Psycho-Babble Medication Thread 818442

Shown: posts 1 to 10 of 10. This is the beginning of the thread.

 

Nardil plus PEA or DLPA

Posted by Carlton on March 17, 2008, at 13:08:14

First, I am aware that taking any supplements with Nardil is dangerous and can, ultimately, be fatal. For that matter, it is my understanding that having a glass of wine and cheese can be fatal for uses of phenelzine.

With that said, I am aware that there have been studies which tested very low dosages of PEA with certain MAO inhibitors, who had been administered selegiline (L-deprenyl). I am not aware of any studies which combined PEA or DLPA as an adjunct treatment with Phenelzine for depression.
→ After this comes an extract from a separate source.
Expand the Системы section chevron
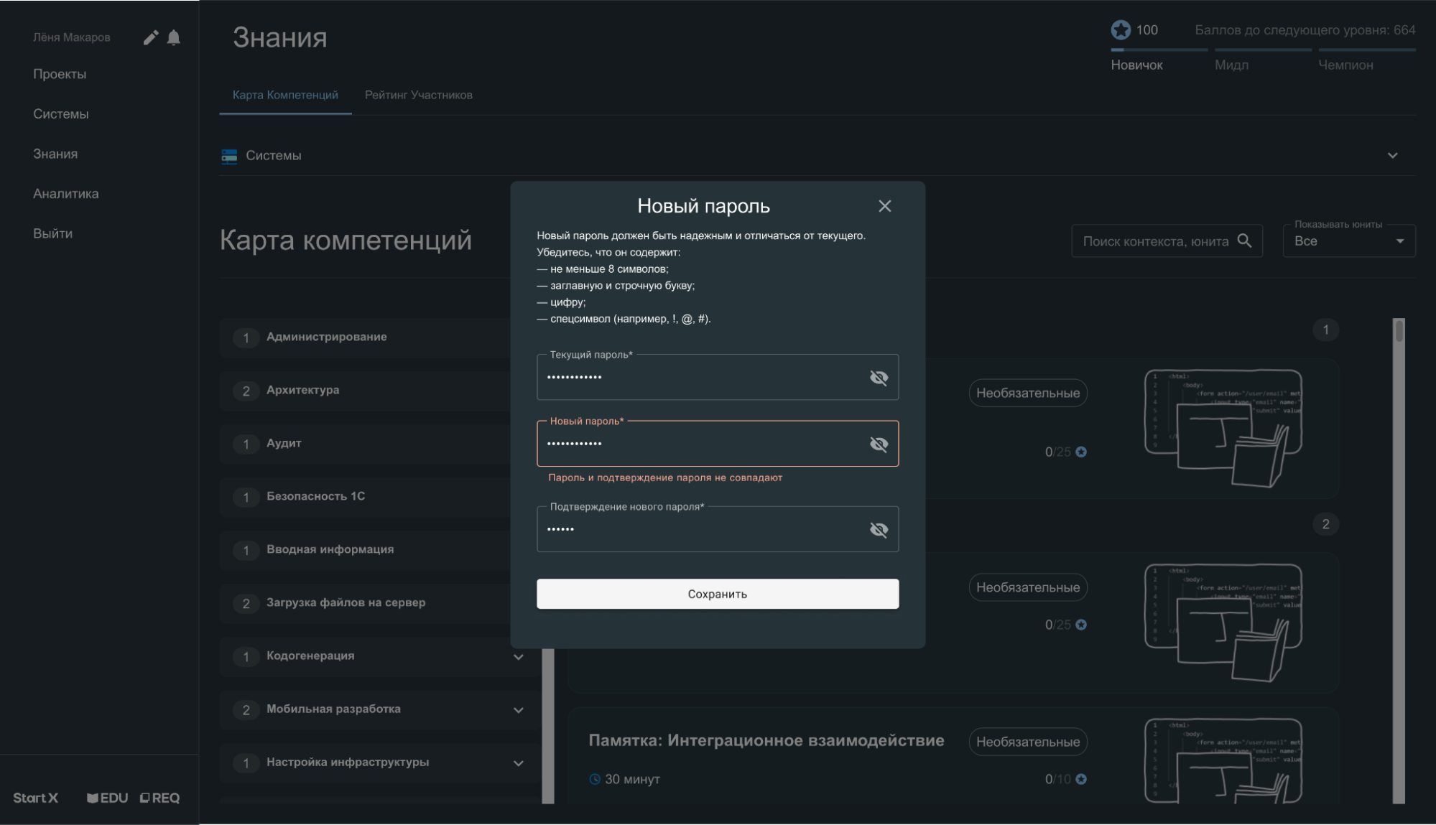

I quote from one study, below, but the information regarding PEA with Phenelzine is sparse, to say the least.

Is there a difference between Nardil and selegiline (L-deprenyl)?

And, secondly, has anyone tried to supplement Phenelzine (nardil) with PEA or DLPA (DL-phenylalanine).

If so, what dosage of PEA or DLPA and Nardil?

What were the effects?

"Phenylethylamine (PEA), an endogenous neuroamine,
increases attention and activity in animals
and has been shown to relieve depression in 60% of
depressed patients." See Sabelli H, Fink P, Fawcett J, et al. Sustained antidepressant effects of PEA replacement. J Neuropsychiatry
1996;8:16871


"In depressed subjects treated with an MAOI, PEA markedly improves mood (because PEA is rapidly metabolized. PEA alone produces no noticeable effects). The addition of 10 to 30 mg/day of PEA to current treatment withamitriptyline plus phenelzine terminated the episode of depression in 2 of the 3 inpatients with MOD who had not achieved any significant recovery with tricyclic antidepressants, MAOI, or their combination.
98 No significant side effects were noted. Patients noted a reduction of appetite, which had been increased by the antidepressants used." Sabelli H, Javaid J. Phenylethlyamine modulation of affect: therapeutic and diagnostic implications. J Neuropsychiatry Clin Neuroscience 1995;7:614

 

Re: Nardil plus Phenylethylamine (PEA) » Carlton

Posted by Ron Hill on March 18, 2008, at 23:37:25

In reply to Nardil plus PEA or DLPA, posted by Carlton on March 17, 2008, at 13:08:14

> First, I am aware that taking any supplements with Nardil is dangerous and can, ultimately, be fatal. For that matter, it is my understanding that having a glass of wine and cheese can be fatal for uses of phenelzine.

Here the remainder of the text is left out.